Comment expliquer l’existence des pratiques superstitieuses, et surtout leur persistance dans une société noyée de technologie, alors même que ces pratiques n’ont, par définition, rien de rationnel ? À la base de ces comportements, se joue la recherche d’une maîtrise de notre environnement. La superstition nous donne l’impression de pouvoir maîtriser l’incontrôlable. Ainsi ces comportements sont-ils accentués dans les situations d’incertitude et de prise de risque, comme les compétitions sportives, les jeux de hasard et bien évidemment en entreprise. Cela varie selon les individus car la superstition touche d’abord les personnes qui font confiance à leurs intuitions et émotions davantage que ceux régis par la pensée analytique. Mais ne vous y trompez pas, même dans les entreprises les plus avant-gardistes, le pouvoir des grigris et des rituels est bel et bien vivant.

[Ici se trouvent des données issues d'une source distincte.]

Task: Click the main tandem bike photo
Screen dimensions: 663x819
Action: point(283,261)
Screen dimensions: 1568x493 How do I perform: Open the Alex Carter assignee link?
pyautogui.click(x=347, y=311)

Il faut dire que la superstition offre un réconfort indéniable face à l’imprévisibilité du monde du travail. Certains managers ont des objets fétiches, des stylos porte-bonheur ou des cravates talismaniques qu'ils ne quittent sous aucun prétexte les jours de présentation cruciale. La superstition devient alors une béquille émotionnelle, une manière détournée de reprendre un semblant de contrôle sur une réalité chaotique.
Les entreprises contribuent souvent à alimenter ces croyances. Les séminaires de motivation prennent parfois des airs de séances de spiritisme, où l’on invoque l’esprit de la réussite avec une ferveur quasi-religieuse. Les consultants en développement personnel n’hésitent pas à proposer des rituels quasi religieux, méditation collective, et autres incantations de réussite. C’est à se demander si les KPI ne sont pas calculés à l’aide de runes divinatoires.

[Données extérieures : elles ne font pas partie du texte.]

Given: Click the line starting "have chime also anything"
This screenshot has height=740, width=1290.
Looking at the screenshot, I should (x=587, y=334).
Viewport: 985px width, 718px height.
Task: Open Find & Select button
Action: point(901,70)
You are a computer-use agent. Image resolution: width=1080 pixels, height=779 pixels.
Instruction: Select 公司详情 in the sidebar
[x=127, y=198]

Les équipes, elles aussi, se laissent séduire par ces pratiques mystiques. Ainsi, ces bureaux qui se parent de plantes vertes censées attirer les bonnes ondes, et ces post-it qui font office de talismans incarnant des mantras positifs. Et que dire des mascottes d’équipe qui trônent fièrement sur les comme autant de totems protecteurs ? Tous ces objets sont là pour rappeler que, malgré les apparences, le sérieux et le professionnalisme ne sont qu’un masque pour dissimuler une croyance irrationnelle dans la pensée magique.
Même les rituels quotidiens prennent des allures de cérémonies sacrées, comme le café matinal partagé religieusement à la machine.

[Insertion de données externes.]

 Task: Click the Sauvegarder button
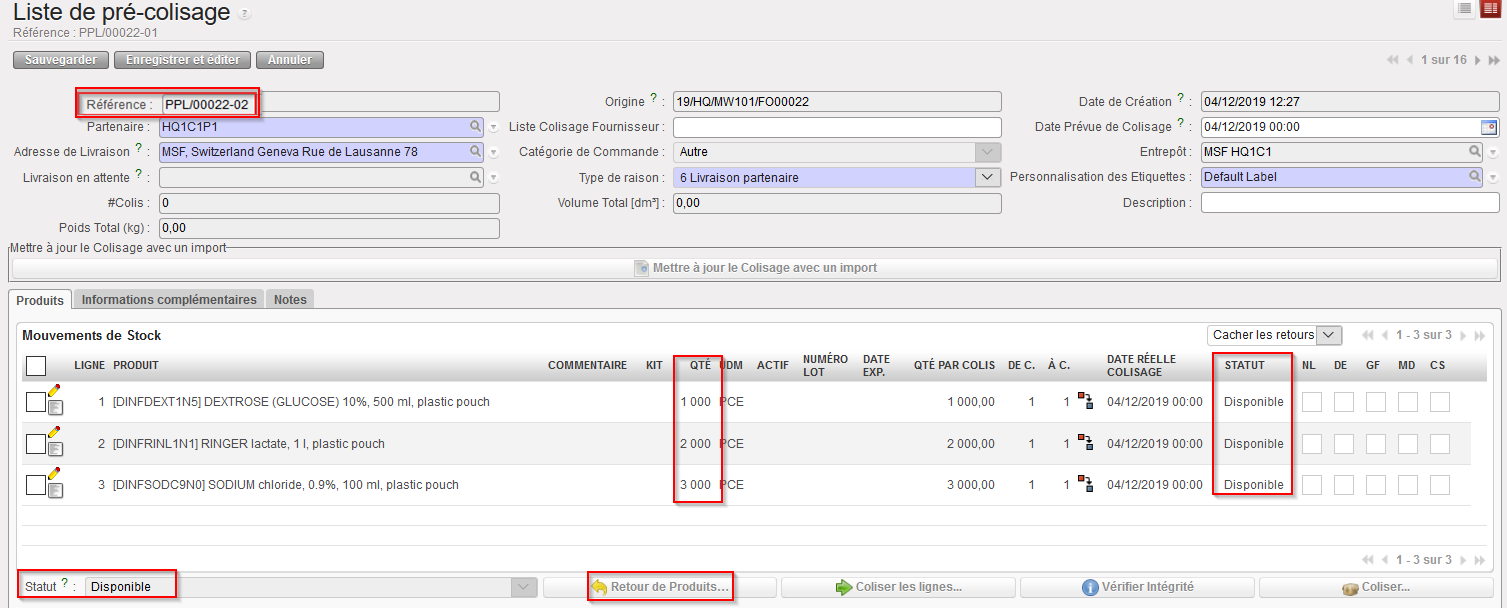click(x=61, y=60)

Cette superstition latente a aussi ses dérives plus inquiétantes. Combien de décisions cruciales sont prises sur un coup de tête, guidées par une intuition nébuleuse plutôt que par des faits et analyses argumentées ? Combien de fois les talents et les compétences réels sont-ils sacrifiés sur l’autel de la chance et de la destinée ?
Et pourtant, malgré ses aspects farfelus, la superstition en entreprise a une fonction sociale indéniable. Elle crée du lien, fédère les équipes autour de croyances communes, aussi absurdes soient-elles. Elle permet de décompresser, de transformer le stress en espoir, l’incertitude en promesse. Elle ajoute une touche d’émotion et de vulnérabilité dans un univers souvent impitoyable et déshumanisé. La superstition devient alors un langage universel, un code impllcite qui transcende les hiérarchies et les cultures d’entreprise.
Car si elle semble contredire la logique implacable du monde professionnel, la superstition n’en demeure pas moins un palliatif précieux face à l’angoisse existentielle du manager. Nous cherchons tous à conjurer le sort à notre manière. Et après tout, entre les plans stratégiques et les prières silencieuses, qui peut vraiment dire où s’arrête la raison et où commence la magie ?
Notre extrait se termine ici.